If it softens, return to your anchor.
If it persists, invite kindness: “This is hard. Can I be gentle with myself?”
Or place a hand on the discomfort, or hug yourself. Self-touch soothes
The Long Road Home
I say this with the caveat that practicing mindfulness of sensations can be hard.
(If you’ve experienced trauma or feel very disconnected from or flooded by bodily sensations, I strongly encourage having professional support as you begin your journey.)
Learning to come into the body after being disconnected for much of our lives takes a lot of patience, dedication, and care.
For me, my early experiences of coming into my body happened on my first psychedelic journey.
They were extremely intense, as I encountered a lot of fear, sadness and anger that had been locked up within me. I was lucky to have an experienced and supportive guide to hold me through the early days of that process.
My experiences during practice were much more manageable, but still took commitment.
I’d set my intention to allow my anchor to fade into the background and to place my awareness on the perpetual knot in my solar plexus.
Early on, it was only a matter of seconds, and I’d catch myself lost in thought, distracting myself from an experience that was quite difficult to be with.
Over time, though, through many repetitions of this process, the seconds turned to minutes. It became easier to stay present with my inner experience for longer periods.
I like to think of this process as befriending my inner life.
It opened up a whole world of experiences that just weren’t possible before: embodied joy, excitement, and aliveness. Being connected to my emotions in a way that lets me navigate life more calmly and responsively. Tapping deeply into my intuition, which I believe lives inside our sensory experience.
Descartes Got It Wrong
A striking piece of research suggests that the speed of human thought is about 10 bits per second, while our sensory systems gather data at roughly a billion bits per second.
And while our minds appear to think just one thought at a time, our sensory systems process thousands of physiological inputs simultaneously.
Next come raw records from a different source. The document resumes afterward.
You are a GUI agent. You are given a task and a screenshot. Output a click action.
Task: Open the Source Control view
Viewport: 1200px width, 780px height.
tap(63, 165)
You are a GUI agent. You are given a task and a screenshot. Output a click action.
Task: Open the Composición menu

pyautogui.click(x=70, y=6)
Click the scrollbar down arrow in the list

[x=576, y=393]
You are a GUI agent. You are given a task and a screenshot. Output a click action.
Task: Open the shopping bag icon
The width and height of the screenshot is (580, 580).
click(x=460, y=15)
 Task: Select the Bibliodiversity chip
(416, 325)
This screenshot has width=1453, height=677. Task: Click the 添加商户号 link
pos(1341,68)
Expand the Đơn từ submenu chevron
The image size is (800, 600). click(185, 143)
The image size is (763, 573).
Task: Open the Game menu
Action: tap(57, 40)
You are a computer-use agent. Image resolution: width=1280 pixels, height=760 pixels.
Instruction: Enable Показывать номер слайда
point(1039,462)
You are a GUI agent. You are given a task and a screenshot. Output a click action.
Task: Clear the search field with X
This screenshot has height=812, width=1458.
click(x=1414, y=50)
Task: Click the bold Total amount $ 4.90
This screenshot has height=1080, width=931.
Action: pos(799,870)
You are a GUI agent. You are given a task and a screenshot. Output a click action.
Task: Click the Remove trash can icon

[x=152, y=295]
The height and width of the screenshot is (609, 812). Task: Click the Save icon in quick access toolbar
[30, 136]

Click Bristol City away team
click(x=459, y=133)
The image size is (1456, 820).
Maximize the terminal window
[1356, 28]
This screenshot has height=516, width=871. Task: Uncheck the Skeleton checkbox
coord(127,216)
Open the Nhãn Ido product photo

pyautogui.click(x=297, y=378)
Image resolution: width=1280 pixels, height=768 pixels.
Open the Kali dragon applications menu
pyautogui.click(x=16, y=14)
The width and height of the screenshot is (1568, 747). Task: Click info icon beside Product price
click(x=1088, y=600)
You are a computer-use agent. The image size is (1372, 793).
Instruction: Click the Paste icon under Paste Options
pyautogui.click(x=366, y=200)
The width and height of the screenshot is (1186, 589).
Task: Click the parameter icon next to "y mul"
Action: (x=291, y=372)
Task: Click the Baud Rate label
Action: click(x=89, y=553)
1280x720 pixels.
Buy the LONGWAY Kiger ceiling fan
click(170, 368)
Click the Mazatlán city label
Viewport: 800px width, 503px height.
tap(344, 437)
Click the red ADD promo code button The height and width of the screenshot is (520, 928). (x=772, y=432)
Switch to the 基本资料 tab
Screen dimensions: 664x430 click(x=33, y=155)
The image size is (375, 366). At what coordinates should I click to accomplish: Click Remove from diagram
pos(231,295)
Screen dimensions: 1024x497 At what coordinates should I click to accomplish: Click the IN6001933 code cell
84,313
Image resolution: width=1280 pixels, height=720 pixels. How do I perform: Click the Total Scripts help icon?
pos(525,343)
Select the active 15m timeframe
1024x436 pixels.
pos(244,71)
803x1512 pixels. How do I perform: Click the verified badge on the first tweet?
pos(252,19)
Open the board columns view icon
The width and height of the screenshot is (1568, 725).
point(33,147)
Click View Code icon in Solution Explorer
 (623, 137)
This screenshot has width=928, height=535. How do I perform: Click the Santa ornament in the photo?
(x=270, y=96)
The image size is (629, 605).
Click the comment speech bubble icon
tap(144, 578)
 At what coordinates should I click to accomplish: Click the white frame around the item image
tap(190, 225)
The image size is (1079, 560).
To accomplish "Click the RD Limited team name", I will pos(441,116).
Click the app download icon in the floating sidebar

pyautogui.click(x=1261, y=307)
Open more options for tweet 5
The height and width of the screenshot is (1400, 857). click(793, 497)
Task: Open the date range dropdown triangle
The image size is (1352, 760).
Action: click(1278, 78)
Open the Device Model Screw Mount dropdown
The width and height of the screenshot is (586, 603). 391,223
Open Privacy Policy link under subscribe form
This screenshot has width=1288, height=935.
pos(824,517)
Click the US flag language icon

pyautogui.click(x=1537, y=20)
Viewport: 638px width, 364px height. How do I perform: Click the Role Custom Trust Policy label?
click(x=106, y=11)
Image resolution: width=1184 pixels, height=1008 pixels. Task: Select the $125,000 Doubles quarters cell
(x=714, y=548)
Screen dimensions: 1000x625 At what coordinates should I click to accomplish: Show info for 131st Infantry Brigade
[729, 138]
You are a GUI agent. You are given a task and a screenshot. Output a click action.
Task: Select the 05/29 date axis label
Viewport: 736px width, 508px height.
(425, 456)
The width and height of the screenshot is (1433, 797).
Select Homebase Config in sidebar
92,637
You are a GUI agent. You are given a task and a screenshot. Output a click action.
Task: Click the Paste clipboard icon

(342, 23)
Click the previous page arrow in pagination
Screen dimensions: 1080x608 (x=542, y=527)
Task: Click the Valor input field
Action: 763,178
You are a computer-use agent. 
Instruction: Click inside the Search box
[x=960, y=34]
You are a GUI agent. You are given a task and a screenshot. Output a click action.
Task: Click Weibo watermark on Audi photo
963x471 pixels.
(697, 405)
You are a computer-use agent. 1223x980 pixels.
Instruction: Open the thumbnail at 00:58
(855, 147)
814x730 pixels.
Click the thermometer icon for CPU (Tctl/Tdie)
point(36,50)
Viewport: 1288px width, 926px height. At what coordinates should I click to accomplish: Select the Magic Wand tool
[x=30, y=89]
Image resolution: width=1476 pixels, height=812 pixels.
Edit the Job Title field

Most of this happens outside conscious awareness.
Descartes would have us believe that the mind is all-powerful. But the body is far more than a passive vessel for thought. It’s continuously processing, regulating and responding in ways that shape what we experience as consciousness.
When we learn to listen inwardly to the sensations, signals and raw data behind the story, we’re tapping into something much richer than anything the mental control tower alone might offer.
So, coming into relationship with the body doesn’t just change how we feel. It changes what we can know, and how deeply we can know it.
For me, it opened up a whole world that I didn’t even know I’d been locked out of. With care, commitment and the right supports, it might do the same for you.